A defesa da Unimed e sua tentativa de revogar a liminar
A Unimed contestou a ação, argumentando que a negativa de cobertura estava de acordo com as diretrizes da ANS e que o medicamento solicitado era “off-label”, ou seja, seu uso não estava devidamente especificado na bula para o tratamento da doença do paciente. Além disso, tentou revogar a liminar concedida anteriormente, que obrigava o fornecimento imediato do medicamento.
No entanto, o juiz responsável pelo caso entendeu que, diante da gravidade do quadro clínico e da prescrição clara feita pelos especialistas que acompanham o paciente, a negativa de cobertura era uma clara violação dos direitos do consumidor, garantidos pelo Código de Defesa do Consumidor (CDC). A argumentação da Unimed foi considerada desproporcional e abusiva, já que o medicamento estava disponível no mercado e tinha aprovação da Anvisa.
A decisão judicial favorável ao paciente
Em setembro de 2024, o Tribunal de Justiça de São Paulo julgou o caso, reconhecendo a ilegalidade da negativa da Unimed e determinando que o plano de saúde fosse obrigado a fornecer o Sprycel® (Dasatinibe) nas exatas dosagens prescritas pelos médicos. A decisão foi baseada na jurisprudência do TJSP, que já havia estabelecido em outras ocasiões que o fato de um tratamento não estar incluído no Rol da ANS não é motivo suficiente para que os planos de saúde recusem sua cobertura, especialmente em casos onde há risco de vida.

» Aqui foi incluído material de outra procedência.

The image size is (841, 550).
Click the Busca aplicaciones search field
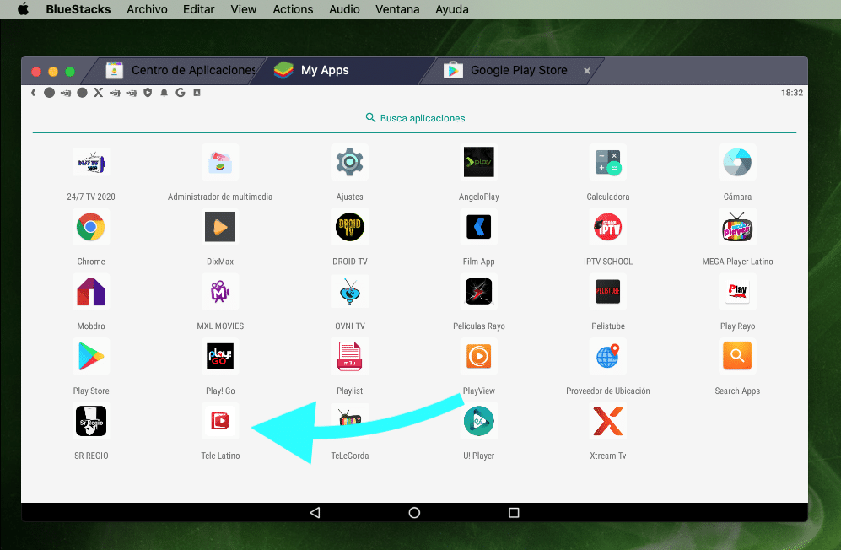point(415,118)
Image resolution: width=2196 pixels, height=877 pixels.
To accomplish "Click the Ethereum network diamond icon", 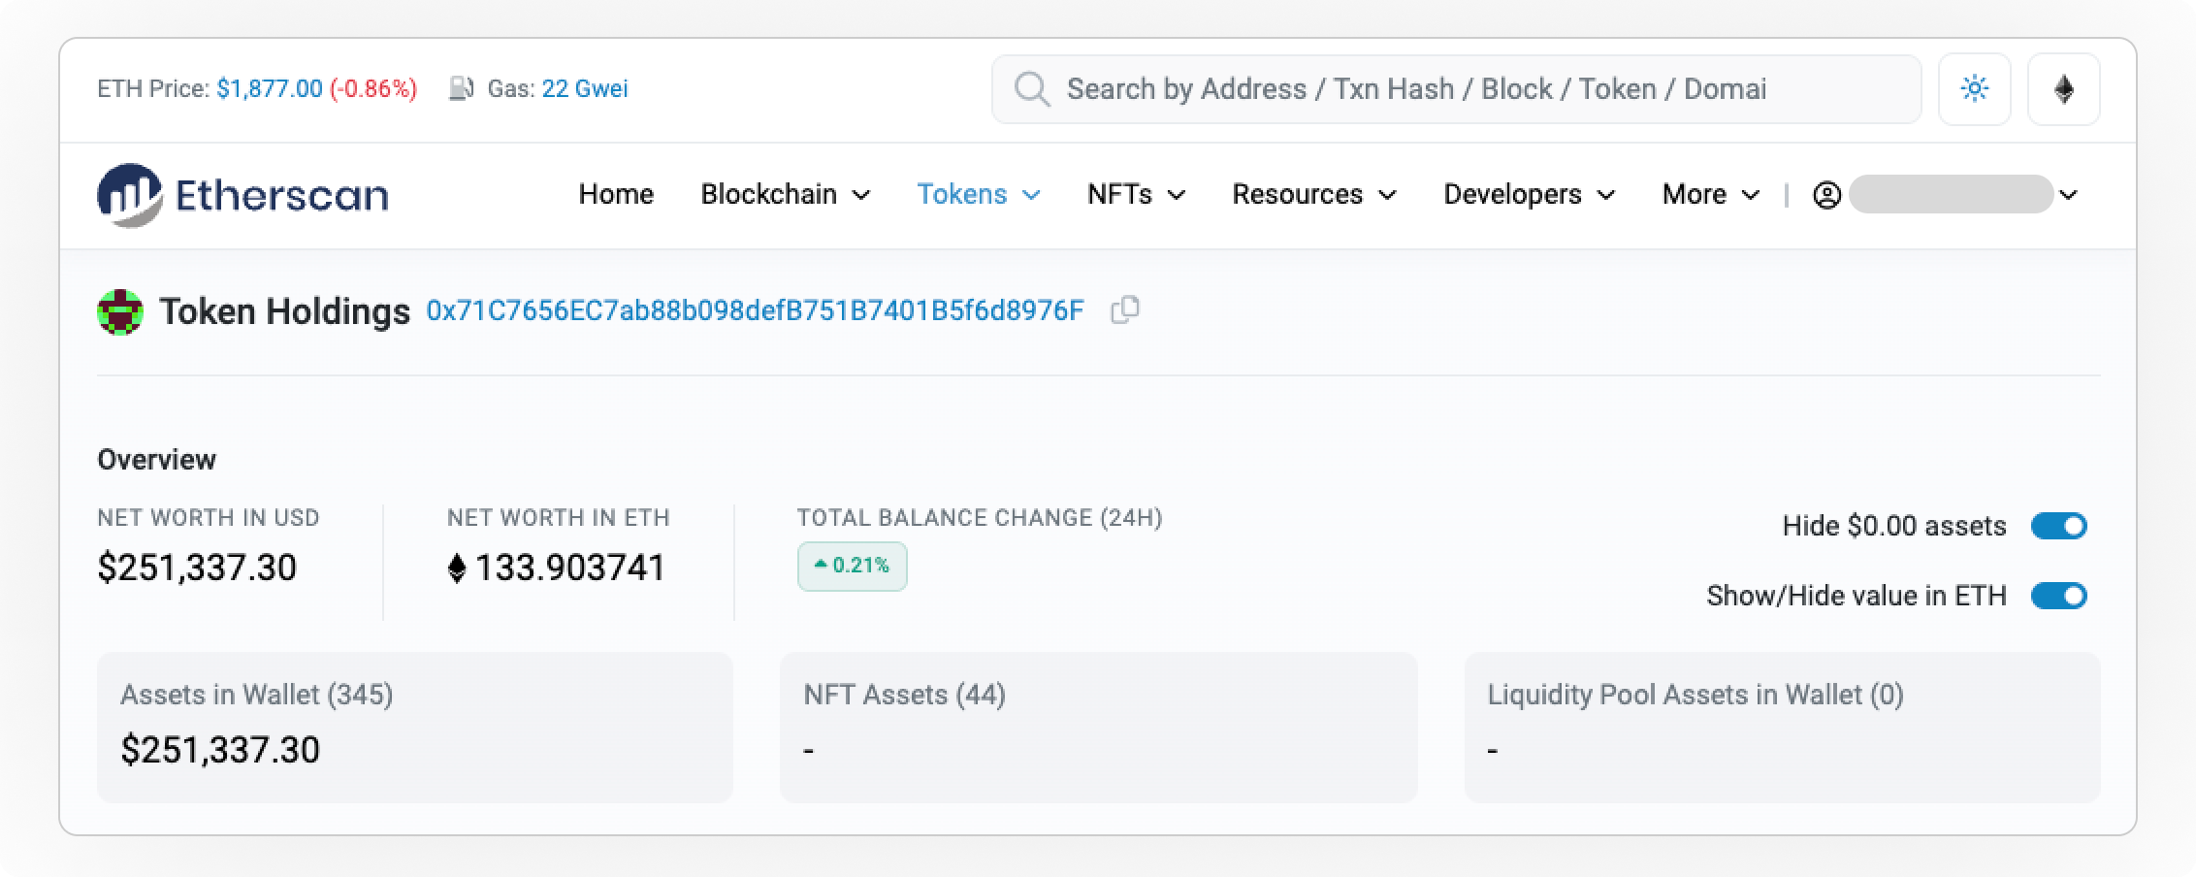I will coord(2063,89).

O magistrado destacou ainda que o tratamento solicitado era essencial para garantir a saúde e a vida do paciente. A Unimed, portanto, foi condenada a arcar com o fornecimento do medicamento durante todo o período necessário, além de pagar os honorários advocatícios fixados em 10% sobre o valor da causa.
Essa decisão reforça a importância de se buscar auxílio jurídico quando os planos de saúde recusam a cobertura de tratamentos vitais. Em casos como este, onde há um claro conflito entre a prescrição médica e as diretrizes do plano de saúde, o rol da ANS não pode servir como desculpa para a recusa de um tratamento indicado por especialistas.
O que fazer em casos de negativa de cobertura?
Infelizmente, as negativas de cobertura por parte dos planos de saúde são uma realidade comum, especialmente quando o tratamento prescrito não se encontra no Rol da ANS ou é considerado off-label. No entanto, a Justiça tem se posicionado a favor dos consumidores, reconhecendo a abusividade dessas negativas quando há uma prescrição médica clara.
Para pacientes que enfrentam essas situações, o melhor caminho é buscar o auxílio de um advogado especialista em direito à saúde, que pode orientar quanto às medidas judiciais cabíveis. A liminar ou tutela de urgência pode ser uma ferramenta importante para garantir que o paciente não tenha que esperar pelo julgamento final para iniciar seu tratamento. Veja mais detalhes sobre a importância dessas medidas aqui.
Além disso, tratamentos que envolvem medicamentos fora do rol da ANS, como o Sprycel® (Dasatinibe), têm sido constantemente reconhecidos pela Justiça como passíveis de cobertura pelos planos de saúde. Saiba mais sobre o direito de acesso a tratamentos off-label neste artigo.
Informações do caso
O processo nº 1038803-89.2024.8.26.0100 foi julgado pelo Tribunal de Justiça de São Paulo em 16 de setembro de 2024, com decisão proferida pelo juiz Anderson de Oliveira Silva. A sentença obriga a Unimed a fornecer o medicamento Sprycel® (Dasatinibe) ao paciente, conforme as especificações médicas. A decisão ainda cabe recurso.